(Entradas de datos recopiladas)
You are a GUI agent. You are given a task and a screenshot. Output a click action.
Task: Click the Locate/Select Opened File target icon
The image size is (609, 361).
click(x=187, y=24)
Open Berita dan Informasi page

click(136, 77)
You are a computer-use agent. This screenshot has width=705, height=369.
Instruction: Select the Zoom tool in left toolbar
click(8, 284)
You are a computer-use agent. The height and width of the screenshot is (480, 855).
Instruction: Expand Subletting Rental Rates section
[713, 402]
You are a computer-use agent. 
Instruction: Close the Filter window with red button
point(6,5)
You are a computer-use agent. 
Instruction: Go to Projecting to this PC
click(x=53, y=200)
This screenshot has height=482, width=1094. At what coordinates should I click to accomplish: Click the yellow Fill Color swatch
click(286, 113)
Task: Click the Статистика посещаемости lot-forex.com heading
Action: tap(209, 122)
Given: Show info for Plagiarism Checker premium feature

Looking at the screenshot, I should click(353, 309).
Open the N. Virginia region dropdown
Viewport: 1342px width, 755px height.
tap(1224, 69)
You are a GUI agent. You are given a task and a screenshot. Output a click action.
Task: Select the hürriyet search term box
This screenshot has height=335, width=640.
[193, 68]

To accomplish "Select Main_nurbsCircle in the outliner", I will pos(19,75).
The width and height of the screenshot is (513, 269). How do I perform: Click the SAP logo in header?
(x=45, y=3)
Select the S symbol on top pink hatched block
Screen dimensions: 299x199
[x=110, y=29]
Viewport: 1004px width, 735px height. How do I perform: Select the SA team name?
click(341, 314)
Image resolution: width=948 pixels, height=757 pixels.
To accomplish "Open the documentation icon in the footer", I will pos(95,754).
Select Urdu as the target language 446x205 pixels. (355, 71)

• La tarea
Sustituye "computer-use agent" por "GUI agent" en todas estas líneas y deja todo lo demás sin cambios.

• Solución
You are a GUI agent. You are given a task and a screenshot. Output a click action.
Task: Click the Locate/Select Opened File target icon
The image size is (609, 361).
click(x=187, y=24)
Open Berita dan Informasi page

click(136, 77)
You are a GUI agent. This screenshot has width=705, height=369.
Instruction: Select the Zoom tool in left toolbar
click(8, 284)
You are a GUI agent. The height and width of the screenshot is (480, 855).
Instruction: Expand Subletting Rental Rates section
[713, 402]
You are a GUI agent. 
Instruction: Close the Filter window with red button
point(6,5)
You are a GUI agent. 
Instruction: Go to Projecting to this PC
click(x=53, y=200)
This screenshot has height=482, width=1094. At what coordinates should I click to accomplish: Click the yellow Fill Color swatch
click(286, 113)
Task: Click the Статистика посещаемости lot-forex.com heading
Action: tap(209, 122)
Given: Show info for Plagiarism Checker premium feature

Looking at the screenshot, I should click(353, 309).
Open the N. Virginia region dropdown
Viewport: 1342px width, 755px height.
tap(1224, 69)
You are a GUI agent. You are given a task and a screenshot. Output a click action.
Task: Select the hürriyet search term box
This screenshot has height=335, width=640.
[193, 68]

To accomplish "Select Main_nurbsCircle in the outliner", I will pos(19,75).
The width and height of the screenshot is (513, 269). How do I perform: Click the SAP logo in header?
(x=45, y=3)
Select the S symbol on top pink hatched block
Screen dimensions: 299x199
[x=110, y=29]
Viewport: 1004px width, 735px height. How do I perform: Select the SA team name?
click(341, 314)
Image resolution: width=948 pixels, height=757 pixels.
To accomplish "Open the documentation icon in the footer", I will pos(95,754).
Select Urdu as the target language 446x205 pixels. (355, 71)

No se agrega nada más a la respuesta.